Hors champ

Le meuble

L’attrait majeur du 1er juillet, c’est la prolifération subite de carcasses dans les rues de la Métropole. Des meubles plus ou moins estropiés, des lampes torchères en pièces détachées, des laminés hideux, tout ça déposé en spectaculaires monceaux qui perdent leurs contours à la première pluie battante.

"Partout où se pose l’oeil", comme disait Howard Carter en examinant la tombe de Toutankhamon par le judas, "il ne rencontre que des merveilles!"

Et ça dure, mes amis! Voilà une semaine que les baux ont expiré et les rebuts s’empilent toujours à l’embouchure des ruelles.

Pas plus tard qu’hier soir, ma sociologue préférée et moi tombons sur un bureau à en baver. Le modèle paquebot, avec toutes sortes de petits et de gros tiroirs, des rallonges étonnantes, des serrures, des séparateurs. Robuste, massif, en pur bois. Dans les 80 kilos au bas mot. Le genre de meuble qu’on peut vigoureusement frapper du poing: il ne bronchera pas.

Le bureau, en somme, dont rêve tout romancier généraliste normalement constitué.

Je le vois déjà, ce monstre de meuble, dans la buanderie exiguë où je travaille – ce qui, à bien y penser, demande un effort d’imagination hors du commun puisque la pièce en question est plus petite que le bureau.

Après avoir hésité quelques minutes, nous décidons d’emporter le bahut. Nous nous alignons sur la beste, assurons notre prise et hop! nous voilà en train de tituber en direction de l’appartement, le souffle court, quand même un peu étonnés du poids du machin.

Au bout de 50 pas, j’ai une intuition désagréable. J’exige une pause, étudie le meuble avec un peu de recul et déclare:

– Ça ne passera pas dans l’escalier.

Ma sociologue (préférée) penche la tête sur le côté, réticente, l’air de vouloir protester, mais elle se ravise – car, voyez-vous, le meuble est visiblement DEUX fois plus large que notre cage d’escalier, peu importe dans quel sens on aborde le problème.

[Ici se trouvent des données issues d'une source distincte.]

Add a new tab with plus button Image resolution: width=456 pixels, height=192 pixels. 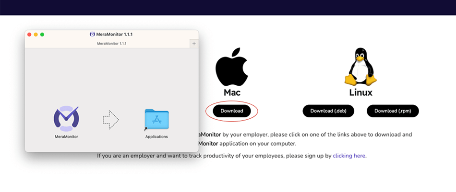click(x=194, y=44)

Sans oublier que ledit escalier est en chicane, et que l’on peine à y faire passer un parapluie.

Piteux, nous rapportons le meuble à son point de départ.

Cette histoire me semble confusément représentative de la place qu’occupe la littérature dans nos vies – mais ne me demandez pas pourquoi.

LE MARRONNIER

Et puis il y a cette histoire de marronnier qui vient de me revenir en mémoire – peut-être parce que j’ai passé l’après-midi dans un coin reculé et forestier de Lanaudière à discuter d’épinettes noires, de faiseurs de veuves et de peupliers non indigènes.

Toujours est-il que ça remonte à l’an dernier. La Fondation Anne Frank venait d’annoncer que le célèbre marronnier de la petite Anne, le marronnier qu’elle regardait par la fenêtre de sa cachette et dont elle parle dans son journal, allait devoir être abattu.

L’arbre, plus que centenaire, était attaqué simultanément par un champignon vorace, le polypore aplani, et par un pittoresque lépidoptère que l’on nomme la mineuse du marronnier. On estimait que 42 % du tronc était déjà putréfié. Un cas désespéré.

Il faut voir ce vidéo où deux biologistes auscultent l’arbre avec des capteurs tout droit sortis des labos de la NASA. Le vénérable marronnier avait acquis un statut comparable à ces quatre ginkgos bilobas qui ont survécu à la déflagration atomique d’Hiroshima: moins des arbres que des symboles.

Mais que les annefrankophiles se rassurent: on a pris soin de procéder à des greffes qui permettront de replanter le marronnier – ou son clone, si on préfère – à l’endroit même où il se trouvait. Dans 170 ans, la vue devrait être convenable.

Cette histoire me semble (elle aussi) confusément représentative de la place qu’occupe la littérature dans nos vies. Mais ne me demandez pas pourquoi.